図2】4つのジェット偏向電極を含む第2の実施形態に係る、本発明の印刷装置の図解式斜視図である。
図3】静止基板により印刷物品(5)として円筒を印刷する間に使用される2ジェット偏向電極実施形態を表す概略図(a)、ならびに印刷物品(5)および到達ジェット(4)を示す拡大図(b)である。
図4】従来の様態に係るおよび本発明に係る、考え得る印刷様態およびそれらの結果的な印刷物品への影響を示す図である。
図5】同じ長さのファイバおよび同じ基板並進速度に対して、基板並進の方向に対するジェット偏向角を変化させることによるファイバ整列およびファイババンド幅の制御の概略平面図である。
図6】同じ長さのファイバおよび同じ基板並進速度に対して、ジェット偏向周波数を変化させることによるファイバ整列およびファイババンド幅の制御の概略平面図である。

## 提供された情報
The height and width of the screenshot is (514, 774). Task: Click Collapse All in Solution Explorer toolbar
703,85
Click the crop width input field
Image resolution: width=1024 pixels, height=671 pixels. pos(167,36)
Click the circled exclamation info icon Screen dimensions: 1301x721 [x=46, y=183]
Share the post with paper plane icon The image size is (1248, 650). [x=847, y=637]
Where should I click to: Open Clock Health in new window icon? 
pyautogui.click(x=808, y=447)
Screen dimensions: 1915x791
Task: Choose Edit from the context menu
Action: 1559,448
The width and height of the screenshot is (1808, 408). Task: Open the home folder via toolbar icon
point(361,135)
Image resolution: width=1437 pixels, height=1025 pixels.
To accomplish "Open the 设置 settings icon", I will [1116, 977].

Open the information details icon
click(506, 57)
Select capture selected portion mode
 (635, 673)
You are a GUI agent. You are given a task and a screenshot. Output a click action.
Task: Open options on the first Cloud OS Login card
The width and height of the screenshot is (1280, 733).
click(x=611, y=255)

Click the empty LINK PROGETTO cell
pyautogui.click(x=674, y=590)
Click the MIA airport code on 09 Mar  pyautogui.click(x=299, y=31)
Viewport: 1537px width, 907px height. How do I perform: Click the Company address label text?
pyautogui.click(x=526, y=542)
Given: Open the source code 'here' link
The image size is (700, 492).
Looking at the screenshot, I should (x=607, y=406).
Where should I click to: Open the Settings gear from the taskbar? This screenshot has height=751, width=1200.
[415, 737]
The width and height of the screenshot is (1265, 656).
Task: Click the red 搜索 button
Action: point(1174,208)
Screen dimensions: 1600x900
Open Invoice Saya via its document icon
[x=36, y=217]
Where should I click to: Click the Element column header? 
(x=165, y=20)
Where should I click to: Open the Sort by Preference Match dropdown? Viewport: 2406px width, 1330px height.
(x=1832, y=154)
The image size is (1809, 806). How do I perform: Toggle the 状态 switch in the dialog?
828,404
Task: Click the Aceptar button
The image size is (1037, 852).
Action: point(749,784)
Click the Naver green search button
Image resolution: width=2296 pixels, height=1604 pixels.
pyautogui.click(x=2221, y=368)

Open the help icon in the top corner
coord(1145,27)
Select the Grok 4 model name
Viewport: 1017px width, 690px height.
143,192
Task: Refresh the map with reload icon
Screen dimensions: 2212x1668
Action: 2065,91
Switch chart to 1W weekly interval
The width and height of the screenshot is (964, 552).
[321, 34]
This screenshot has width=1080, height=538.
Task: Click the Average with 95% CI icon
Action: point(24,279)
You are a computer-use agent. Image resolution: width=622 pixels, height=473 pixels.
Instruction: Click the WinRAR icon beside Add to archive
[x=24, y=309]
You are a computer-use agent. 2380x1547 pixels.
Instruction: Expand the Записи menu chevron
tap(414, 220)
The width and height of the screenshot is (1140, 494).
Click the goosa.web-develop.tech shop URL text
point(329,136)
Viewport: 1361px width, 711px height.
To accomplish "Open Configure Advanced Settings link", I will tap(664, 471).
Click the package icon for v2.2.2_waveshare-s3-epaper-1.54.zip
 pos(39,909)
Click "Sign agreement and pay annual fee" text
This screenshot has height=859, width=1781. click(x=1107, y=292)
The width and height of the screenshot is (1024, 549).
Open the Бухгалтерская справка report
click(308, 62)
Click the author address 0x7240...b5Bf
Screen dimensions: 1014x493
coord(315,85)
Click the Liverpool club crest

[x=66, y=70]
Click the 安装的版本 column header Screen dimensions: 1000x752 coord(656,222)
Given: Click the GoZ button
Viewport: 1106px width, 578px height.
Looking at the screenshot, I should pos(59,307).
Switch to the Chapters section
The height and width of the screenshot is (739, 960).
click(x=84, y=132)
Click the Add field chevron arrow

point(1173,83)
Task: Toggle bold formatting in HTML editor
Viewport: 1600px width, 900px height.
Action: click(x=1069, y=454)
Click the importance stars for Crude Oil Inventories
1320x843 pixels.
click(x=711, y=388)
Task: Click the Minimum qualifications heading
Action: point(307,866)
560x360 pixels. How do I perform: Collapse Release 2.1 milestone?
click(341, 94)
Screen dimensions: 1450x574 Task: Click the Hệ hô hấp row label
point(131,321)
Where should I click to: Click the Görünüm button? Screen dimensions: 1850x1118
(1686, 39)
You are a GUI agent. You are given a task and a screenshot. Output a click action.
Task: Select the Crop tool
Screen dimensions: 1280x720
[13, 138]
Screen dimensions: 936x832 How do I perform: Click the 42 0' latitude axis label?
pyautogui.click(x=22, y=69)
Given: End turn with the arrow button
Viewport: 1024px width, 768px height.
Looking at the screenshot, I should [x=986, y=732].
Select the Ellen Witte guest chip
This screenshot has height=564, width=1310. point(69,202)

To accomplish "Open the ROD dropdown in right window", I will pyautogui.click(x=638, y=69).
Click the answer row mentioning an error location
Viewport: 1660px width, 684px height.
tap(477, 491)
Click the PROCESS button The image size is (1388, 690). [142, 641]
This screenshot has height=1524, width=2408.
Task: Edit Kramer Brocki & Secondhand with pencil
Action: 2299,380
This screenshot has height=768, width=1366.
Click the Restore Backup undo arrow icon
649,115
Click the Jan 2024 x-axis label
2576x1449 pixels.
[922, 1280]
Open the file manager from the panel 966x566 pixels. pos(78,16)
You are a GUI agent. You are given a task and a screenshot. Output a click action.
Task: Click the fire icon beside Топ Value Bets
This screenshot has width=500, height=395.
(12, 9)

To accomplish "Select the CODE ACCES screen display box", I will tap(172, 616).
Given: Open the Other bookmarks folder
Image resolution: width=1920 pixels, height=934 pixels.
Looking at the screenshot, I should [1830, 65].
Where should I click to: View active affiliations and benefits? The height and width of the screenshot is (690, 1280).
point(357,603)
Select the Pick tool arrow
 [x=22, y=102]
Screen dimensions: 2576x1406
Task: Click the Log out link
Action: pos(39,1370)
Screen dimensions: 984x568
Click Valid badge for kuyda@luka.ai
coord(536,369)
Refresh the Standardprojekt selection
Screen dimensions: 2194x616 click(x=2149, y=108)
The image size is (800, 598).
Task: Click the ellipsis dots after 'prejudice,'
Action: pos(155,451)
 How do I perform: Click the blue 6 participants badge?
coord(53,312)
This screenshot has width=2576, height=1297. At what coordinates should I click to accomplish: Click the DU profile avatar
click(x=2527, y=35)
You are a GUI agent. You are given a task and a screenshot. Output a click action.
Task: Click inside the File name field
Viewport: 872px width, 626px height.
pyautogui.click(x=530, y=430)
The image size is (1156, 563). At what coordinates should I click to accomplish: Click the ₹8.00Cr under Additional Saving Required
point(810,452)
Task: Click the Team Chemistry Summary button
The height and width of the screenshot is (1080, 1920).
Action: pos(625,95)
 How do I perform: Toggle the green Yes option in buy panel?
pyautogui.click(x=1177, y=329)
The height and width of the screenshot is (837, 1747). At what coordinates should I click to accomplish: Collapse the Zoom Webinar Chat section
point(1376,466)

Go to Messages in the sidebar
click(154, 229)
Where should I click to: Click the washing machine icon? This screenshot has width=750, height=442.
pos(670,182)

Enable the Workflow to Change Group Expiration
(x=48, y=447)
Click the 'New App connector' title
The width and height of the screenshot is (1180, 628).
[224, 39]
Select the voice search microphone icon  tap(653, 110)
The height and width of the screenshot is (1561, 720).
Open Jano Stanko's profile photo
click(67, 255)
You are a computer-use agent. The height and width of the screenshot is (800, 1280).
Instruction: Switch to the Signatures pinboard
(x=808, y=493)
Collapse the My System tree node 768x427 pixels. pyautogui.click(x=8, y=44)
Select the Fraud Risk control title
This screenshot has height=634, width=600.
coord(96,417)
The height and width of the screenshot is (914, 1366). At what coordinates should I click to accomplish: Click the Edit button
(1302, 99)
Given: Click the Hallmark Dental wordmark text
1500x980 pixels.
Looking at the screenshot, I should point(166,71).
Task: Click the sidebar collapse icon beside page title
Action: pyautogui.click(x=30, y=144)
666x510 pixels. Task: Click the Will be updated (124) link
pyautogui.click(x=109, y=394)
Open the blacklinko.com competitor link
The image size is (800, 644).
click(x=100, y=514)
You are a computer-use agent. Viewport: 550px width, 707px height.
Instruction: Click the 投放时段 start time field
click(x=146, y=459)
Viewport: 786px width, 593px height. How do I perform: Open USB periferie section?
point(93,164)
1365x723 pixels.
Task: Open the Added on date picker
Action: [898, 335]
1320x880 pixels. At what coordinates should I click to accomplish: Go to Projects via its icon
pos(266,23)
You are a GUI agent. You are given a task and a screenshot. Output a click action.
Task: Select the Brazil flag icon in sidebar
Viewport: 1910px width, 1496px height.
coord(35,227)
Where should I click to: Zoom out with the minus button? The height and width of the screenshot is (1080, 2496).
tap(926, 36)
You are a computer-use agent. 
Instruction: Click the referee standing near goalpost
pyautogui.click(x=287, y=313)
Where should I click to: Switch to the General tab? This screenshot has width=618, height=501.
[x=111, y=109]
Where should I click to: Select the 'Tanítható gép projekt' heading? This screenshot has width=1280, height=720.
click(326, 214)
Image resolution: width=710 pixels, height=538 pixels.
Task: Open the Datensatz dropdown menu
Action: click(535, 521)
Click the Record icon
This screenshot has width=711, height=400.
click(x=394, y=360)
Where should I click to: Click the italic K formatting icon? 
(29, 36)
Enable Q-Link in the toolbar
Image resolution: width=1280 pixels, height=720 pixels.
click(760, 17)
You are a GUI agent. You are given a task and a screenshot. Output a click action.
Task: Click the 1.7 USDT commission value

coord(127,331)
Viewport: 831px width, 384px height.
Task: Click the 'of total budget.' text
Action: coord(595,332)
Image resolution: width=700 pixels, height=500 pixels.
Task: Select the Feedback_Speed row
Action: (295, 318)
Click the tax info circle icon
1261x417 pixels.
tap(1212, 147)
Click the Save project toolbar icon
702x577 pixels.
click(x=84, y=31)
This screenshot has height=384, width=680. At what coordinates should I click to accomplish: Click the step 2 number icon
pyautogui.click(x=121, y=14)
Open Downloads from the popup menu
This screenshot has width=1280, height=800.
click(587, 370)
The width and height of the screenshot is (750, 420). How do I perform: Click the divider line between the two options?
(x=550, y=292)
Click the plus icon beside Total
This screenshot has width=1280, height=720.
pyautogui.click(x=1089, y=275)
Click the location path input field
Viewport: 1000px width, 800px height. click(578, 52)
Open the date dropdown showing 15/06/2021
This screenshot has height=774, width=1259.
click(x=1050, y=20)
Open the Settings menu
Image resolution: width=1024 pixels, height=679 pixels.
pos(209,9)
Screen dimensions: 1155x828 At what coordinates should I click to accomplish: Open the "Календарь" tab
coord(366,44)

## 課題
本文にある次の一文を英語に訳してください。「図6】同じ長さのファイバおよび同じ基板並進速度に対して、ジェット偏向周波数を変化させることによるファイバ整列およびファイババンド幅の制御の概略平面図である。」 上の行は、今回は使いません。

## 課題の答え
FIG. 6 is a schematic plan view of the control of fiber alignment and fiber bandwidth by varying the jet deflection frequency, for fibers of the same length and the same substrate translation speed.